## Written request
Write out these lines word for word, keeping every character as it appears.

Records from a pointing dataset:
===============

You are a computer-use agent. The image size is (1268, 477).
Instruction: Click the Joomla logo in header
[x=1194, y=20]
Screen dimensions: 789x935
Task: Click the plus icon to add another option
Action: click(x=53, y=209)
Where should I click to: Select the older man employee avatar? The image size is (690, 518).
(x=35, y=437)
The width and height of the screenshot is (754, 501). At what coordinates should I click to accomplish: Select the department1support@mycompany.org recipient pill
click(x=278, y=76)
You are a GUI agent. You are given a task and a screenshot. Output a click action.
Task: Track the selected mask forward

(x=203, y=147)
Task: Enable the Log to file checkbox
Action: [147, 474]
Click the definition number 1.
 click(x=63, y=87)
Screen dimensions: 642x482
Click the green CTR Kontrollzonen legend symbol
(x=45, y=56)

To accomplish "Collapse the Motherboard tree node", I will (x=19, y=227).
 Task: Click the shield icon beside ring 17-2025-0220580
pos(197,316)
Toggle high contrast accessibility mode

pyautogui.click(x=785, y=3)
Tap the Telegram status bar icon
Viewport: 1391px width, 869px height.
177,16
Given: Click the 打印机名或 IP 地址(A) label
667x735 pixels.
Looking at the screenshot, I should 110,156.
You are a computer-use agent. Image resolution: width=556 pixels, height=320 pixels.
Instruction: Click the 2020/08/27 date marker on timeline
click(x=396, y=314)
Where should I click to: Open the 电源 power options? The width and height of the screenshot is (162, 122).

===============

## Solution
You are a computer-use agent. The image size is (1268, 477).
Instruction: Click the Joomla logo in header
[x=1194, y=20]
Screen dimensions: 789x935
Task: Click the plus icon to add another option
Action: click(x=53, y=209)
Where should I click to: Select the older man employee avatar? The image size is (690, 518).
(x=35, y=437)
The width and height of the screenshot is (754, 501). At what coordinates should I click to accomplish: Select the department1support@mycompany.org recipient pill
click(x=278, y=76)
You are a GUI agent. You are given a task and a screenshot. Output a click action.
Task: Track the selected mask forward

(x=203, y=147)
Task: Enable the Log to file checkbox
Action: [147, 474]
Click the definition number 1.
 click(x=63, y=87)
Screen dimensions: 642x482
Click the green CTR Kontrollzonen legend symbol
(x=45, y=56)

To accomplish "Collapse the Motherboard tree node", I will (x=19, y=227).
 Task: Click the shield icon beside ring 17-2025-0220580
pos(197,316)
Toggle high contrast accessibility mode

pyautogui.click(x=785, y=3)
Tap the Telegram status bar icon
Viewport: 1391px width, 869px height.
177,16
Given: Click the 打印机名或 IP 地址(A) label
667x735 pixels.
Looking at the screenshot, I should 110,156.
You are a computer-use agent. Image resolution: width=556 pixels, height=320 pixels.
Instruction: Click the 2020/08/27 date marker on timeline
click(x=396, y=314)
Where should I click to: Open the 电源 power options? The width and height of the screenshot is (162, 122).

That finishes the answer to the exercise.